The IPO Market Was Too Good

Also Robinhood’s controversies and Bill Gross.

Yesterday the National Association of Manufacturers called on the vice president of the United States to invoke the provisions of the 25th Amendment, declare that the president “is unable to discharge the powers and duties of his office,” and remove him from power. The National Association of Manufacturers! I suppose you could imagine a different, funnier world where the National Association of Manufacturers regularly called for the extraordinary removal of presidents because of disagreements over accelerated depreciation of capital assets, but in the actual world we live in this is not the normal sort of political activity that the National Association of Manufacturers engages in. It takes a lot to get the National Association of Manufacturers to endorse deposing a U.S. president.

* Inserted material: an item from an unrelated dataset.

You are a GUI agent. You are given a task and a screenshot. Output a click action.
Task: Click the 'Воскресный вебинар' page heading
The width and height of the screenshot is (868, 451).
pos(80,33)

As it happens, what it took was for that president to send a violent mob to seize the U.S. Capitol in an effort to overturn the results of an election that he lost. As I mentioned yesterday, when Donald Trump was elected in 2016, I wrote that American constitutional principles do not work automatically, through the magic power embedded in some old parchment. “They only work if the human actors in the system choose to follow them and to demand that others follow them,” I said. As I feared, that was the beginning of an extraordinary four-year experiment in which the U.S. president manifestly did not believe in any of those principles, in the Constitution or the rule of law or the separation of powers or the rights of citizens or democracy itself. This experiment was bad! My hope is that it ended yesterday, that enough other people in power finally decided to put the Constitution over the whims of Donald Trump, but really who knows. It seems like the sort of thing that is hard to come back from.